* HOW TO COMPLETE THIS TASK *
Please copy out each line of the entries in which "screenshot" appears.

━━ DATA FOR THIS EXERCISE

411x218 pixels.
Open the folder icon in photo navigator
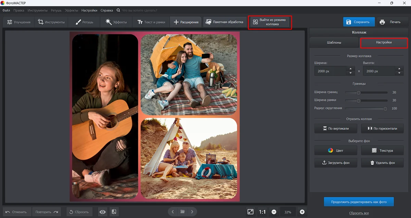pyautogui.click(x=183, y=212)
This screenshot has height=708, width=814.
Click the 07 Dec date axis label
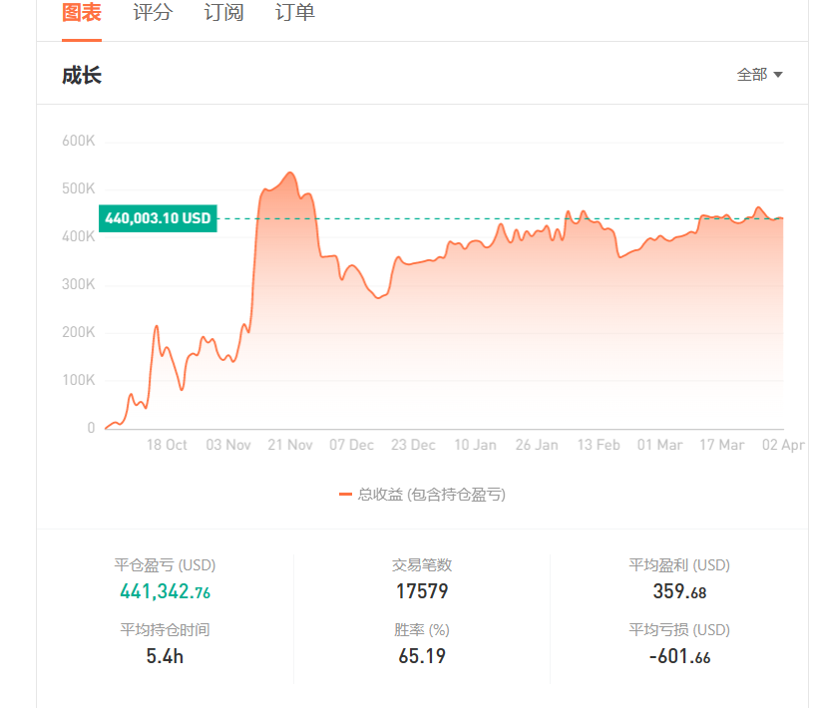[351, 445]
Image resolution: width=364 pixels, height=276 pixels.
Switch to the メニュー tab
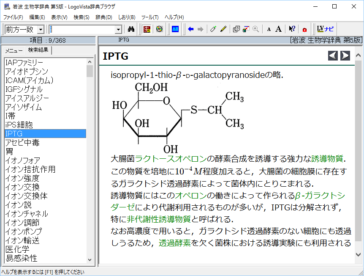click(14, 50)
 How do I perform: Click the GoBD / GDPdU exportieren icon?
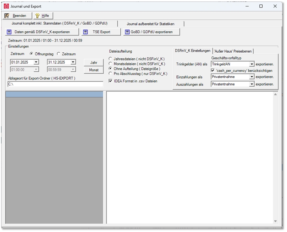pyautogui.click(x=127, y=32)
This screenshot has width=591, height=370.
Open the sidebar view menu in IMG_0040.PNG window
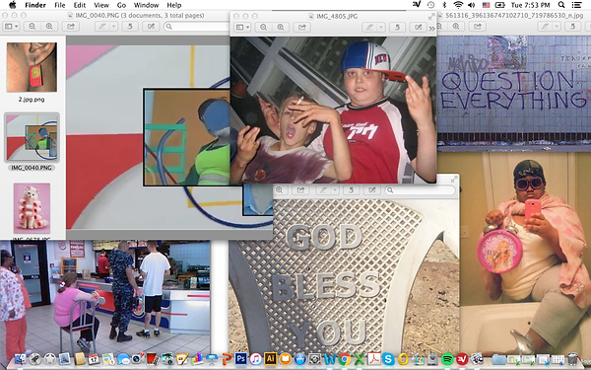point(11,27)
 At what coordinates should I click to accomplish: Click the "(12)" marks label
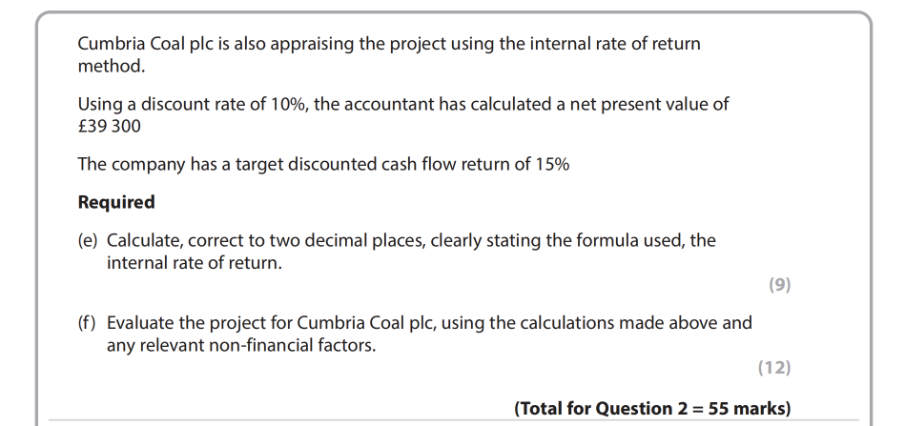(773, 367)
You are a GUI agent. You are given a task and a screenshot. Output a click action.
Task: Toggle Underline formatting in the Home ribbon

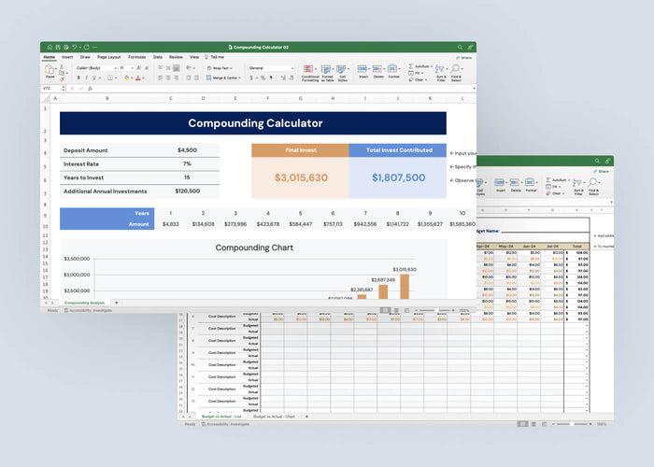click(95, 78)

━━━━
━━ DATA FOR THIS EXERCISE

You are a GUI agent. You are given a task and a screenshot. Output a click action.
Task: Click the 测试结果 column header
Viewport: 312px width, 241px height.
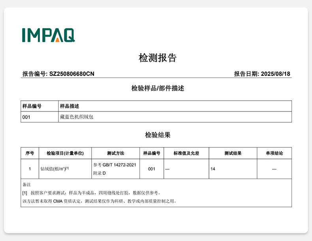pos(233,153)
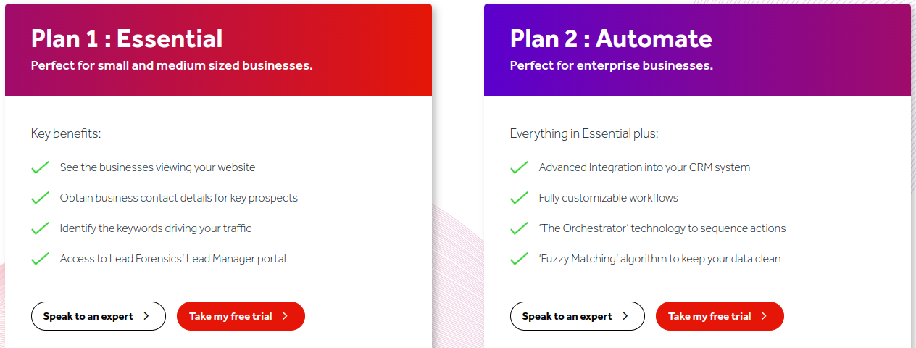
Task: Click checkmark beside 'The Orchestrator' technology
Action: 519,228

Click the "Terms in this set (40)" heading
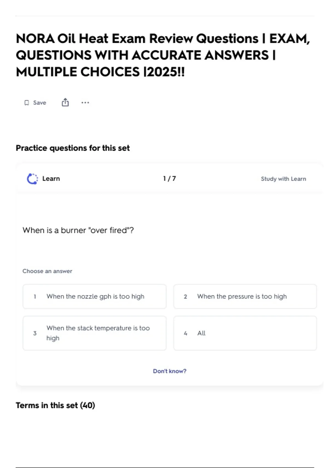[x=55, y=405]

━━━━

* SOLUTION *
This screenshot has height=708, width=814.
This screenshot has width=591, height=370.
You are a GUI agent. You are given a task and a screenshot. Output a click action.
You are a GUI agent. You are given a task and a screenshot. Output a click action.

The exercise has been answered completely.